_DOCUMENT_.

--- begin ---

Note that this is only a problem for the "basic" software of Maneage (that
are used to build Maneage's own C compiler), not the high-level (or
science) software. On GNU/Linux systems, the high-level software get built
with Maneage's own C compiler. Therefore once Maneage's C compiler is
built, you don't need to worry about the versions of the high-level
software.
One solution to such cases is to downgrade the versions of the basic
software that can't be built. For example, when building Maneage in August
2022 on a old Debian GNU/Linux system from 2010 (with GCC 4.4.5 and GNU C
Library 2.11.3 and Linux kernel 2.6.32-5 on an amd64 architecture), the
following low-level packages needed to be downgraded to slightly earlier
versions.
| Program name | 2022-08 version | Version for old system |
|:------------------------------|:---------------:|:----------------------:|
| PatchELF | 0.13 | 0.9 |
| GNU Binutils | 2.39 | 2.37 |
| GNU Compiler Collection (GCC) | 12.1.0 | 10.2.0 |
As you can see above, fortunately most basic software in Maneage respect
+10 year old compilers and are build-able there. So your higher-level
science software should be buildable with out changing their versions. It
is _highly improbable_ that these downgrades will affect your final science
result.
### Building on ARM
As of 2021-10-13, very little testing of Maneage has been done on arm64
(tested in [aarch64](https://en.wikipedia.org/wiki/AArch64)). However,
_some_ testing has been done on [the
PinePhone](https://en.wikipedia.org/wiki/PinePhone), running
[Debian/Mobian](https://wiki.mobian-project.org/doku.php?id=pinephone). In
principle default Maneage branch (not all high-level software have been
tested) should run fully (configure + make) from the raw source to the
final verified pdf. Some issues that you might need to be aware of are
listed below.

--- end ---

_Saved entries_.
--- begin ---

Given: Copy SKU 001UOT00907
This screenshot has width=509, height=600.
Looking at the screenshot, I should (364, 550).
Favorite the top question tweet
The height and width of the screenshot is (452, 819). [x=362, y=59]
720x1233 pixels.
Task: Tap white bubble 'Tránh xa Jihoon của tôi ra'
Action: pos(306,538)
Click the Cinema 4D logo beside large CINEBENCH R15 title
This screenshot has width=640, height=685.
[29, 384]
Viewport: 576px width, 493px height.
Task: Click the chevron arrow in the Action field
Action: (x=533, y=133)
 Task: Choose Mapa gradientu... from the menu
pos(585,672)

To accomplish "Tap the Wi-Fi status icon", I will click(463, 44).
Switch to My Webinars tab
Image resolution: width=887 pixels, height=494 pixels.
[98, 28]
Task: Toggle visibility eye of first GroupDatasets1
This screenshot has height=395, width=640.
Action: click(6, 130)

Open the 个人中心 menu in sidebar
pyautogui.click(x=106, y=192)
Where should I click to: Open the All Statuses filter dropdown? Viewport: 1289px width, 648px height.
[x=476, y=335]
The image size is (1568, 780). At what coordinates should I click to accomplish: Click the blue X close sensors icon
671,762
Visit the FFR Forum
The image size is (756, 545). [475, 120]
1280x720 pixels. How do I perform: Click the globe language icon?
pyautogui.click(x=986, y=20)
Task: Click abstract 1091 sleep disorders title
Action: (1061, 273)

--- end ---

_WHAT THIS EXERCISE ASKS_.
**a.** Render this sentence from the Maneage notes in Spanish: "Therefore once Maneage's C compiler is built, you don't need to worry about the versions of the high-level software."
**b.** Reproduce the passage of the Maneage notes starting with "### Building on" and going on through "listed below.".

_THE REPLIES_.
**a.** Por lo tanto, una vez compilado el compilador de C de Maneage, no es necesario preocuparse por las versiones del software de alto nivel.

**b.**
### Building on ARM
As of 2021-10-13, very little testing of Maneage has been done on arm64
(tested in [aarch64](https://en.wikipedia.org/wiki/AArch64)). However,
_some_ testing has been done on [the
PinePhone](https://en.wikipedia.org/wiki/PinePhone), running
[Debian/Mobian](https://wiki.mobian-project.org/doku.php?id=pinephone). In
principle default Maneage branch (not all high-level software have been
tested) should run fully (configure + make) from the raw source to the
final verified pdf. Some issues that you might need to be aware of are
listed below.